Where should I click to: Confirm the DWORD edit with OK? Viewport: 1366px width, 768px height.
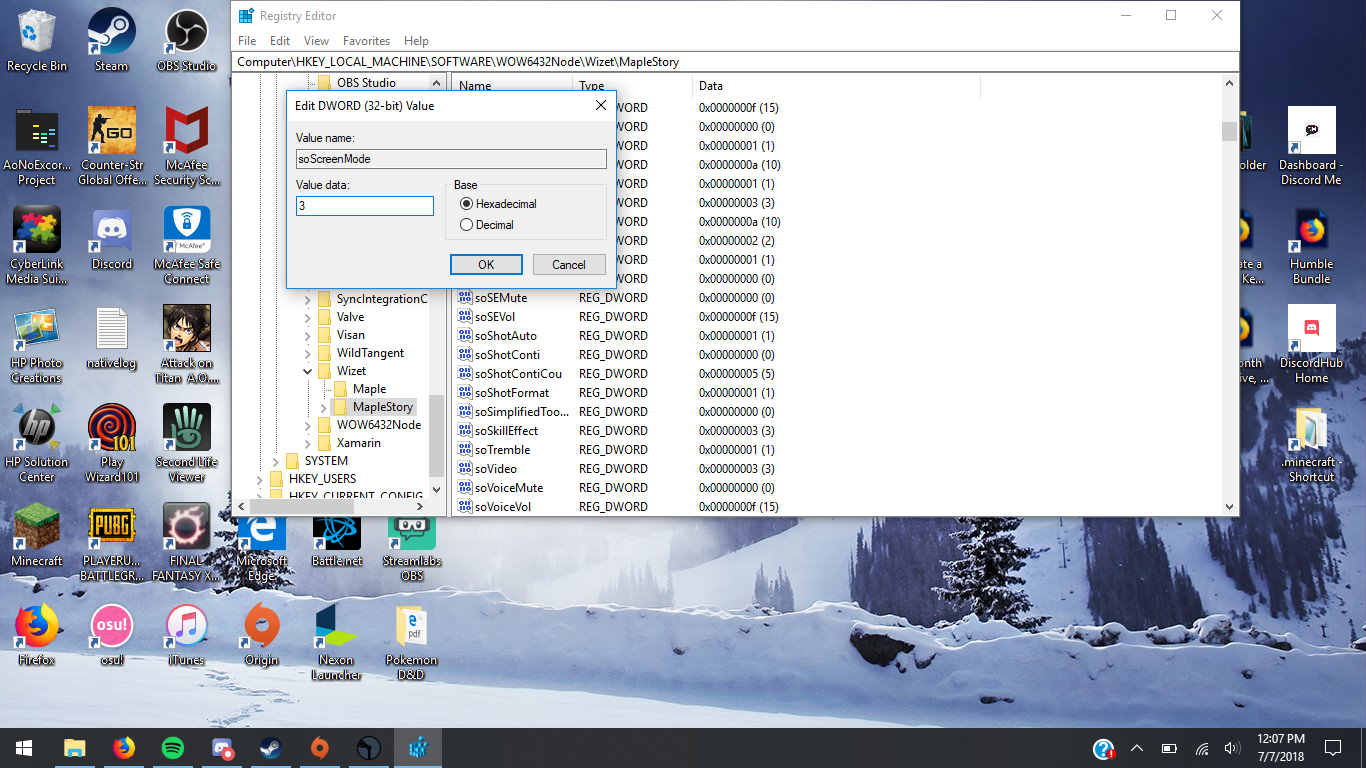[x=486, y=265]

○ ○ ○ ○ ○

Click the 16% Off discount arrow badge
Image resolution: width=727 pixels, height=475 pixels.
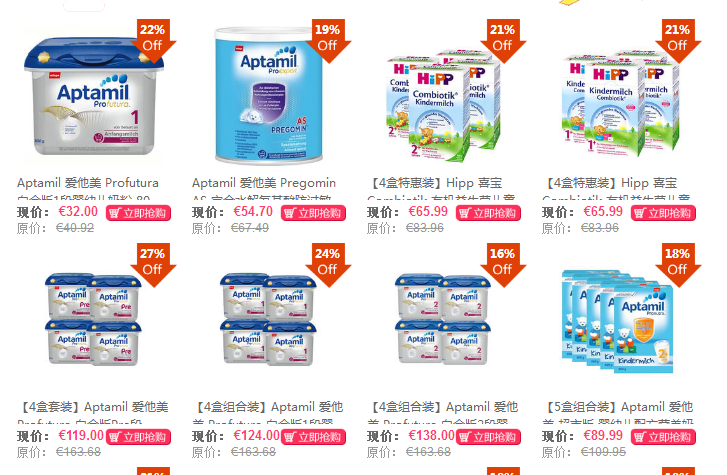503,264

○ ○ ○ ○ ○

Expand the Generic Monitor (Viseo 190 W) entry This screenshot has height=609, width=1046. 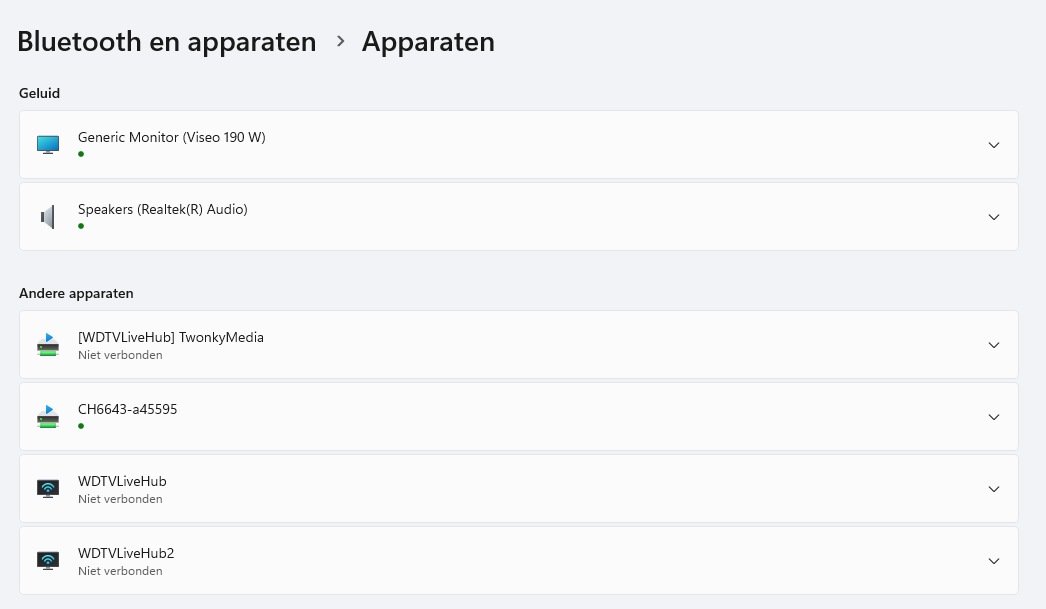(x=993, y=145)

○ ○ ○ ○ ○

▸ **AIM**:
Please format the records as a JSON list of strings, one per line and no blank lines, starting with the line containing "Where should I" and going on through the line containing "[x=486, y=265]". Leave the pictures out.

▸ **OUTPUT OF THE TASK**:
[
  "Where should I click to: Confirm the DWORD edit with OK? Viewport: 1366px width, 768px height.",
  "[x=486, y=265]"
]